Louisa Catherine Johnson Adams (February 12, 1775 - May 15, 1852) was the wife of President John Quincy Adams and served as the First Lady of the United States from March 4, 1825 through March 4, 1829. She was the first First Lady to have been born in a foreign country.
Louisa Catherine Johnson was born in London, England to American-born merchant Joshua Johnson and his English wife, Catherine Nuth Johnson. Louisa was the second of nine children; she had seven sisters and one brother. Her father served as U.S. Consul in England after 1790. The Johnson family moved to Nantes, France in 1778 due to the American Revolution.
She was educated at a Roman Catholic convent school in Nantes from 1781 through 1783, where she learned to speak French proficiently.
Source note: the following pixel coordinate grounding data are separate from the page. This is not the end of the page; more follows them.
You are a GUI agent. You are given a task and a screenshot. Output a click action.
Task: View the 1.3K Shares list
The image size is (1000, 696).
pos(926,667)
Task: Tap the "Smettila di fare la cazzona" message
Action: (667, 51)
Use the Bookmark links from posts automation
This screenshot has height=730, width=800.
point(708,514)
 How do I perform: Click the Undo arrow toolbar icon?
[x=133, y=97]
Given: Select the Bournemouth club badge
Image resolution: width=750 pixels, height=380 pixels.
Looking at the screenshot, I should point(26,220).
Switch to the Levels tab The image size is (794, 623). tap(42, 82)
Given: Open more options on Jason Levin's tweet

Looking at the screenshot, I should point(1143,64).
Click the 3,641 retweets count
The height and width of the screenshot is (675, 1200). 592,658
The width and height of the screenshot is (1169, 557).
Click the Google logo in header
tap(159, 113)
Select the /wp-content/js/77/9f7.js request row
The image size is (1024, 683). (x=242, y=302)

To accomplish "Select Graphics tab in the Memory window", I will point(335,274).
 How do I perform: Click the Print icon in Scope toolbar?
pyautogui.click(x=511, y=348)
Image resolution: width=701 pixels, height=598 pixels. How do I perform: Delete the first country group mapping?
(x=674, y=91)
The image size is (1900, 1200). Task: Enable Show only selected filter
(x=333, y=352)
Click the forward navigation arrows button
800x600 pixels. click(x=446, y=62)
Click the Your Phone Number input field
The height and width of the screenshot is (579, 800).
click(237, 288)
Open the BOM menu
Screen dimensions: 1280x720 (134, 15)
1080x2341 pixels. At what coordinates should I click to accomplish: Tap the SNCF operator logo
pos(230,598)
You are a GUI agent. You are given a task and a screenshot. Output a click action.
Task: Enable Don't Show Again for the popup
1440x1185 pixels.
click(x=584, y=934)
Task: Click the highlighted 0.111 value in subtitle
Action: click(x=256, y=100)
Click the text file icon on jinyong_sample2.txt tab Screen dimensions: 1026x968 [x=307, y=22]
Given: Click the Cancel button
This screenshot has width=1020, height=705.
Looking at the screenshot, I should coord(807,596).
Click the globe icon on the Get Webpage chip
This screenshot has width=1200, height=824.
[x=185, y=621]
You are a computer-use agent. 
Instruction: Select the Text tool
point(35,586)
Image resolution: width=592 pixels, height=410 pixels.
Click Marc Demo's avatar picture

She also learned how to play the harp and piano as well as sing. She attended an English boarding school from 1783 through 1789, where she studied mathematics, philosophy, embroidery, needlework, stitching, and drawing. She and her sisters were brought home around 1789 and tutored privately until 1793.
Louisa followed the Roman Catholic faith while the family lived in France. When the Johnson family returned to England, they worshiped at an Anglican church. Louisa was baptized into the Episcopal faith in 1837.
Marriage and family
Twenty-seven year old John Quincy Adams met Louisa in 1794 at a party held at her family home in London. Although they became engaged in 1796, Adams had many reservations, in part due to his mother, Abigail Adams reminding him about how poor choices would affect his future. During the year they were engaged, Adams wrote several harsh letters to his fiancée about her expected behavior as his future wife.
Louisa Johnson and John Quincy Adams married on July 26, 1797 in London. John Adams had been president for four months by then, and the marriage of his son to a British-born woman attracted media attention in the U.S.